_PASSAGE_
^^^^^^^^^^^^^^^^

I alone am truly pure, consisting of darshana and jnana, ever-formless. There is nothing at all that is other to me — not even a single paramanu (atom).

Core Doctrine The Soul's Declaration · Aham Ekah Khalu Shuddha

The Poorvarang's closing voice: "I alone am pure, made of knowing and perceiving, eternally formless. Nothing whatsoever — not even an atom — is other to me or mine." This is the soul speaking from complete self-knowledge. Every gatha before this was preparation for this recognition.

^^^^^^^^^^^^^^^^

_MATERIAL PROVIDED_

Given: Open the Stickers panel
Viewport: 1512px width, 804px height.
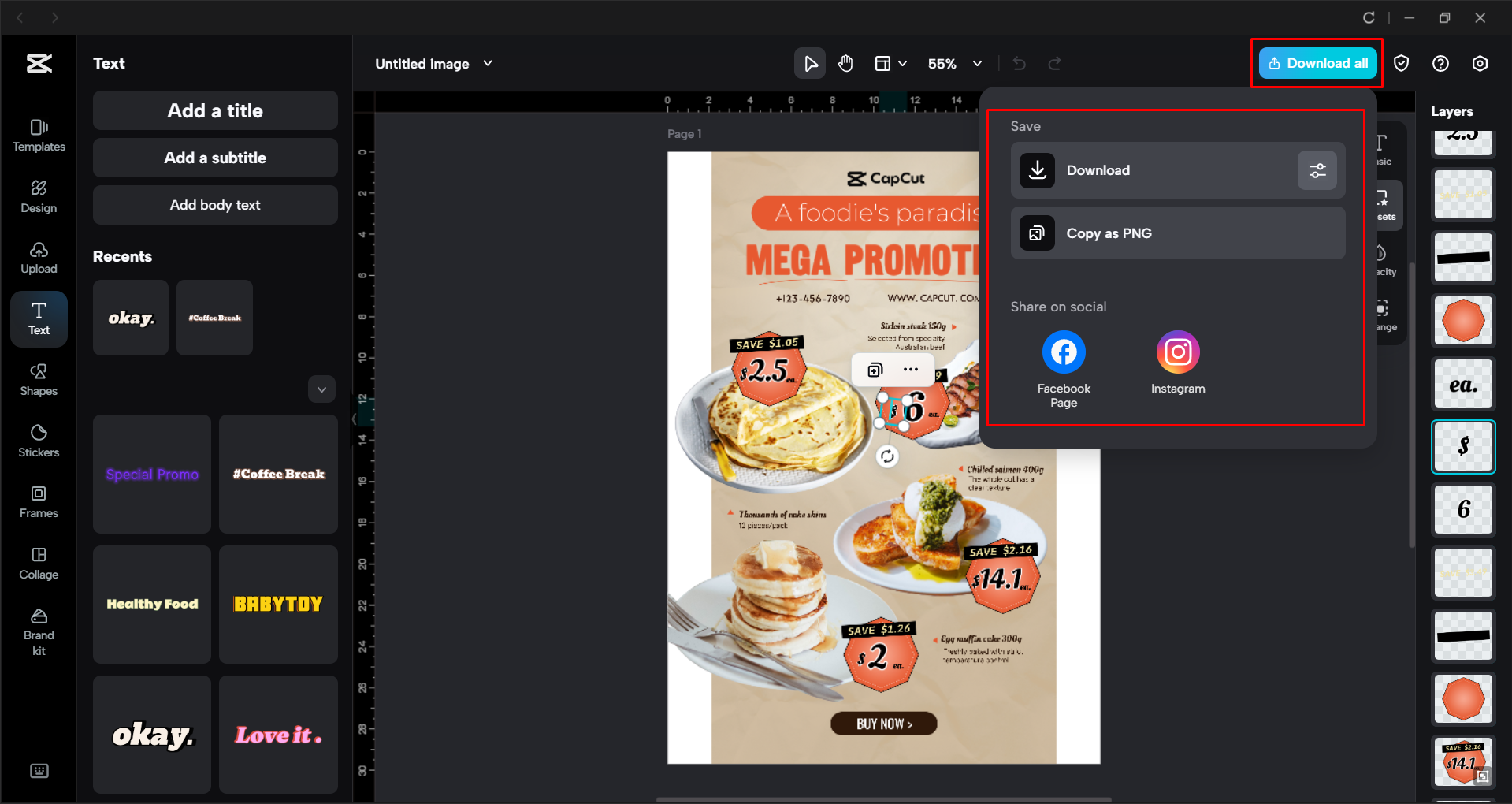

^^^^^^^^^^^^^^^^

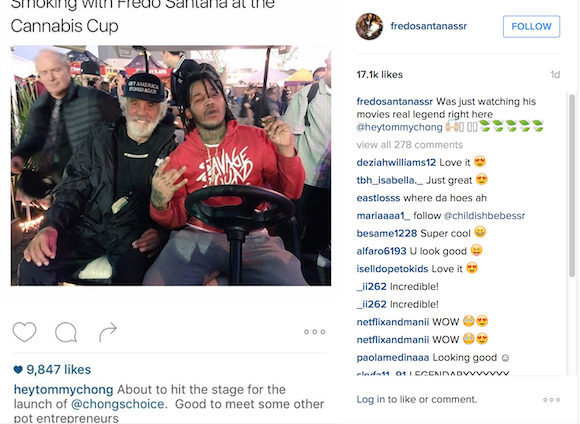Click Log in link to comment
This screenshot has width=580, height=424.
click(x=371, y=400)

^^^^^^^^^^^^^^^^

_WORK TO DO_
#1 Summarize the passage on the soul's declaration in two sentences.
#2 In the passage on the soul's declaration, what is said to be the purpose of every gatha that came before it?
#3 Write out the part of the passage on the soul's declaration starting with "The Poorvarang's closing" and going on through "for this recognition.".

_SOLUTIONS FOR EACH TASK_
#1 The soul declares that it alone is truly pure, made of perceiving and knowing, ever formless, and that nothing at all, not even a single atom, is other to it. This closing voice of the Poorvarang speaks from complete self-knowledge, and every gatha before it was preparation for this recognition.

#2 Every earlier gatha was preparation for this recognition.

#3
The Poorvarang's closing voice: "I alone am pure, made of knowing and perceiving, eternally formless. Nothing whatsoever — not even an atom — is other to me or mine." This is the soul speaking from complete self-knowledge. Every gatha before this was preparation for this recognition.